Les chiffres sont parlants : près d’un tiers des moins de 35 ans estiment désormais que l’on ne peut pas « tout dire » ni « tout caricaturer » au nom de la liberté d’expression. Plus préoccupant encore, 46 % de ces jeunes se disent « choqués » par la caricature de Mahomet, jadis mise à la Une de Charlie Hebdo. Ils sont même nombreux à juger que se moquer ou caricaturer les religions constituerait un manque de respect envers les croyants. En clair, la tolérance à l’égard de la satire, pourtant indissociable de notre tradition laïque, se heurte aujourd’hui à une forme de censure morale émanant d’une partie de la jeunesse.
Cette crispation s’explique entre autres par la sacralisation du fait religieux, couplée à la multiplication des réseaux sociaux où la moindre caricature, sortie de tout contexte, se transforme en « blasphème » instantané.

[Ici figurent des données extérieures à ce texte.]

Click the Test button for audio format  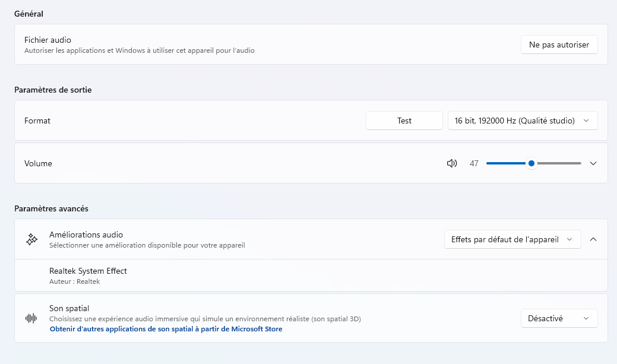click(404, 121)
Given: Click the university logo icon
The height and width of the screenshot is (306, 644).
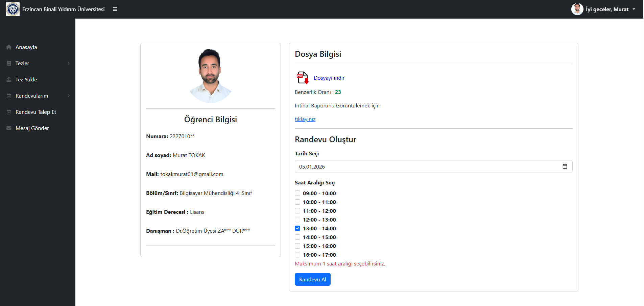Looking at the screenshot, I should click(13, 9).
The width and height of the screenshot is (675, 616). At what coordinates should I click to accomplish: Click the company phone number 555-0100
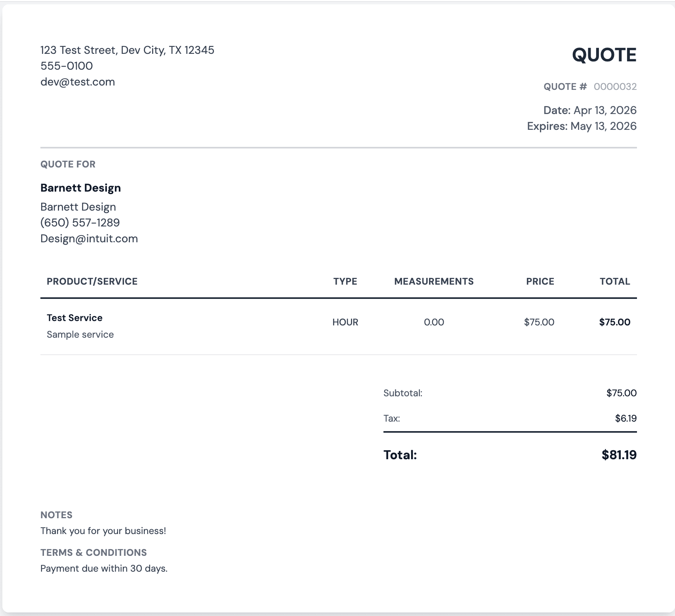click(x=67, y=66)
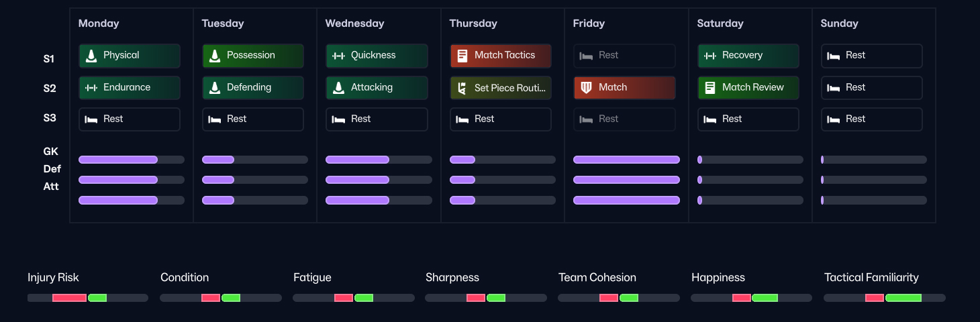Click the clipboard icon on Match Tactics
The height and width of the screenshot is (322, 980).
click(462, 56)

Certaines voix étudiantes, croyantes ou non, revendiquent alors une forme de censure « bienveillante » pour ne pas « heurter ». Dans leurs discours, la laïcité, pourtant garante de la libre critique des dogmes, est parfois perçue comme une agression dirigée contre leur foi.
Ne nous y trompons pas : il ne s’agit pas de blâmer la sensibilité de chacun ni d’ignorer la souffrance que peut provoquer une caricature. Mais en République, la loi prime sur l’émotion. Notre héritage, issu de combats séculaires contre toutes les formes de totalitarisme – y compris l’islamisme –, nous commande de défendre la liberté de satire. Rappelons-le : nul n’est obligé d’aimer un dessin, ni de l’approuver. Mais chacun doit en reconnaître le droit d’existence. C’est tout l’enjeu de notre laïcité, pilier inaliénable de la nation.
Au sein des établissements scolaires, certains professeurs essaient courageusement de faire comprendre à leurs élèves l’importance de la caricature comme outil de réflexion et d’émancipation. Car c’est bien dans nos lycées, nos universités et plus largement dans l’espace public que se joue la bataille la plus décisive : transmettre l’héritage de Charlie, signifier haut et fort qu’aucune religion, aucune idéologie, ne doit s’imposer par la menace ou la violence.
Si la plupart des Français restent viscéralement attachés à la liberté de la presse, force est de constater qu’une partie de la jeunesse, influencée par des courants politiques souvent complaisants envers certaines dérives identitaires, s’éloigne de cet esprit frondeur, humoristique et résolument républicain qui fait la fierté de notre pays. Il est urgent de se ressaisir, de réaffirmer sans relâche la suprématie des lois de la République sur toute forme de fanatisme, et de rappeler à ces jeunes que l’irrévérence est un rempart contre le totalitarisme – et non une machine à discriminer. En somme, l’héritage de Charlie ne saurait être enterré sous prétexte d’une quelconque sensibilité religieuse ou communautaire. Car céder sur cette liberté, c’est bafouer l’esprit français, cet esprit libre, souverain et intransigeant sur ses principes. À nous de garder intact le flambeau de la satire et d’honorer ceux qui ont payé de leur vie le droit de tout dire, même l’irrévérencieux.